◆ PROBLEM TO SOLVE ◆
Please copy, exactly and with no pictures, only the lines from the one containing "Click the pencil edit icon" through the last line of the records.

◆ SUPPLIED ENTRIES ◆
● ● ● ●
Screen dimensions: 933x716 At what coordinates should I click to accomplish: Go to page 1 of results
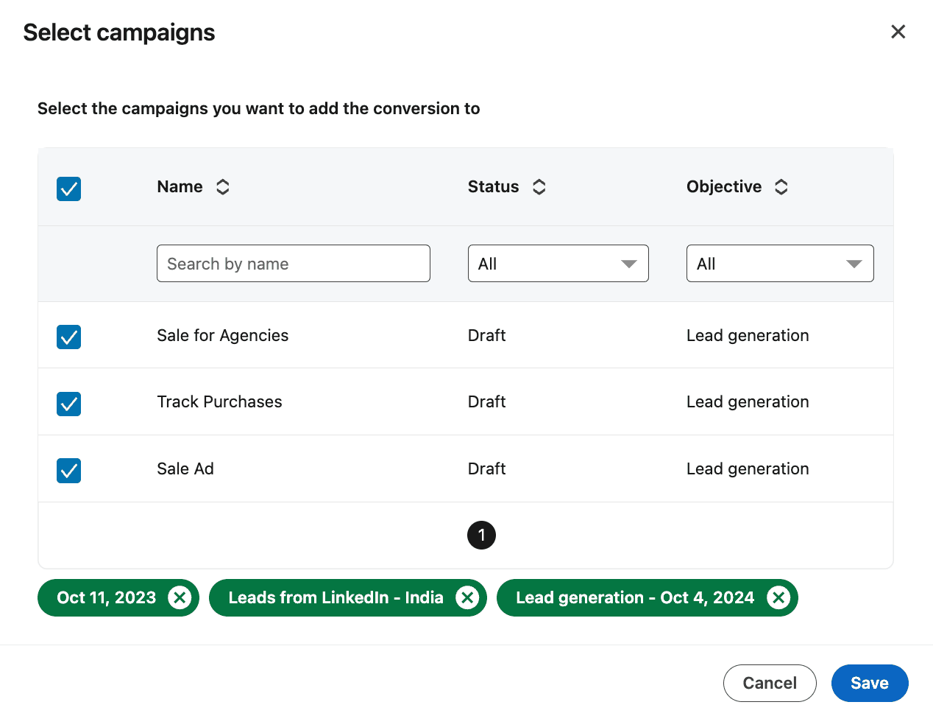tap(481, 536)

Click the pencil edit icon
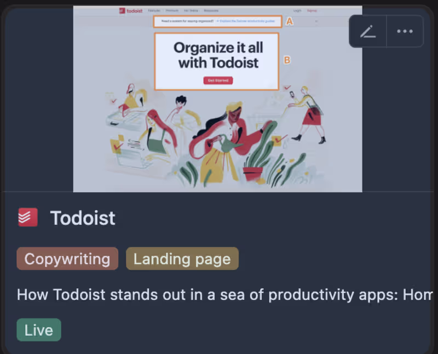point(367,31)
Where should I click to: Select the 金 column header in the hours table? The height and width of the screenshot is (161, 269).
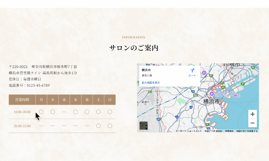point(87,100)
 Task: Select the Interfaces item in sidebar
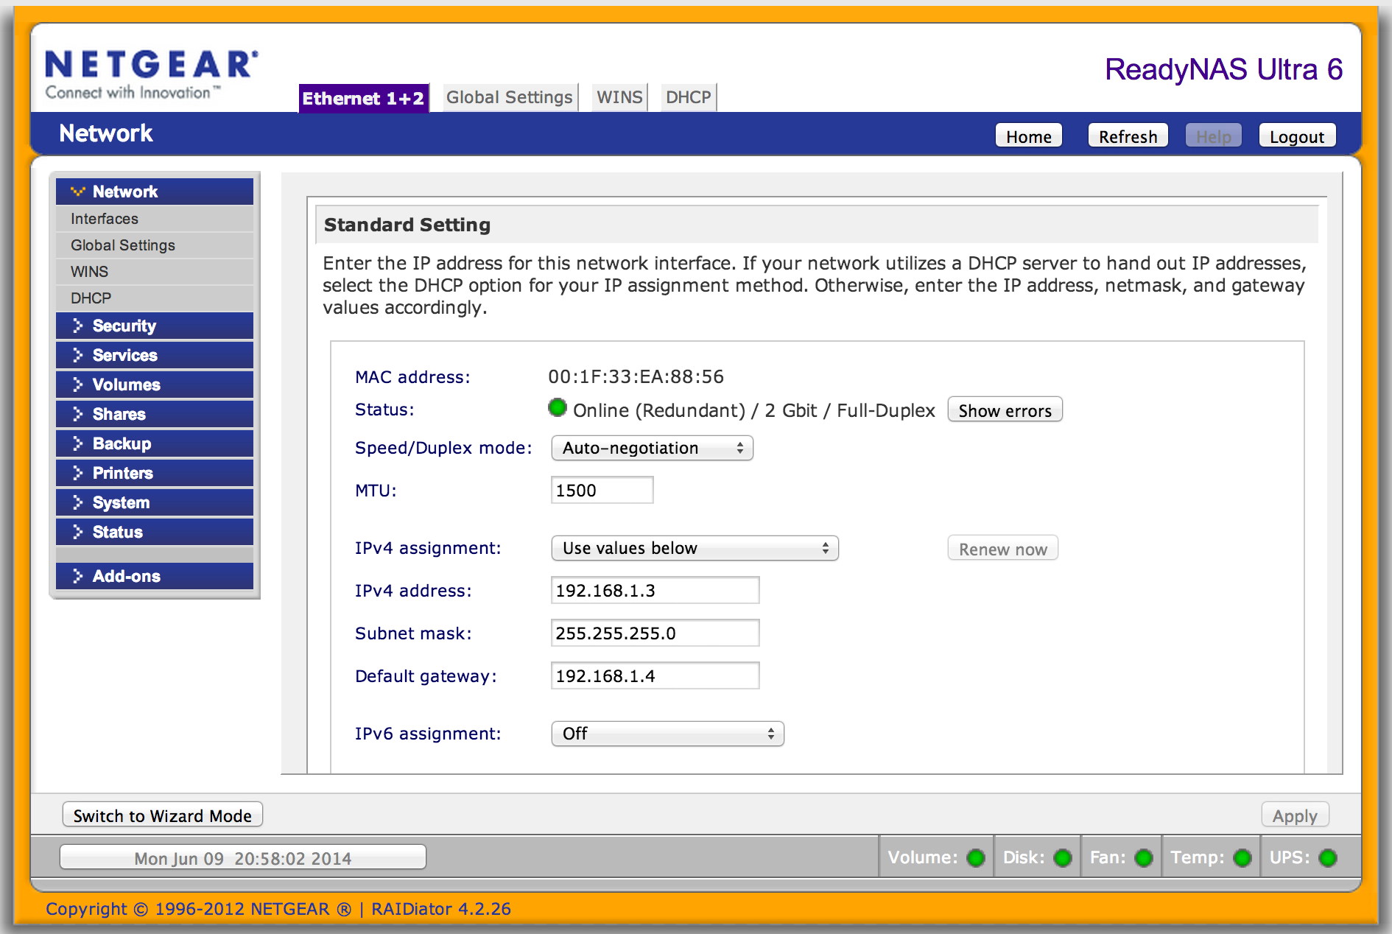105,219
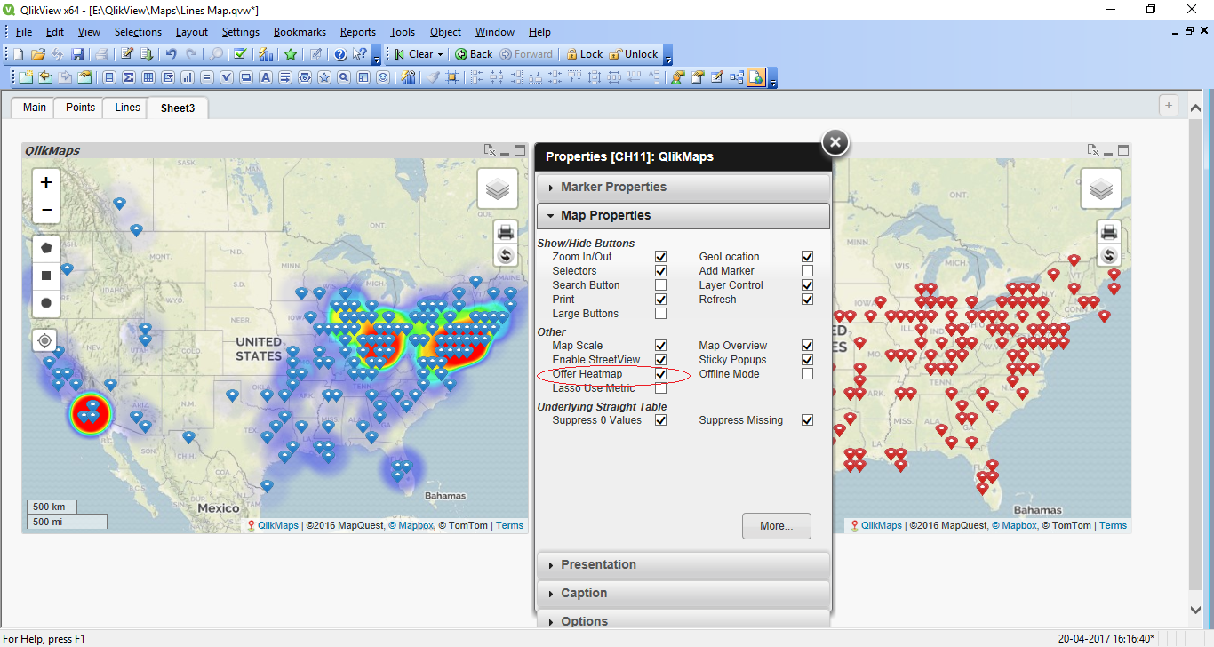Open the Mapbox link on left map

[415, 526]
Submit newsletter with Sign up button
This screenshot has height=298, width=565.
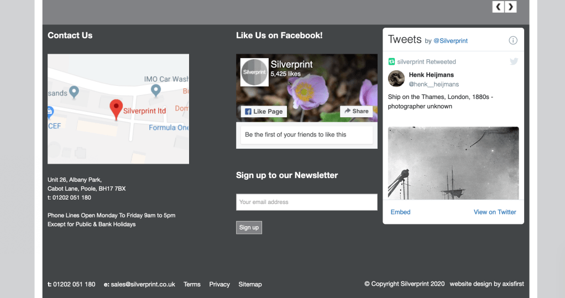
● ● ● ●
◆ RESPONSE ◆
Click the pencil edit icon
point(367,31)
Where should I click to: Select the 金 column header in the hours table? The height and width of the screenshot is (161, 269).
point(87,100)
 Task: Select the Interfaces item in sidebar
105,219
Open the Mapbox link on left map

[415, 526]
Submit newsletter with Sign up button
This screenshot has height=298, width=565.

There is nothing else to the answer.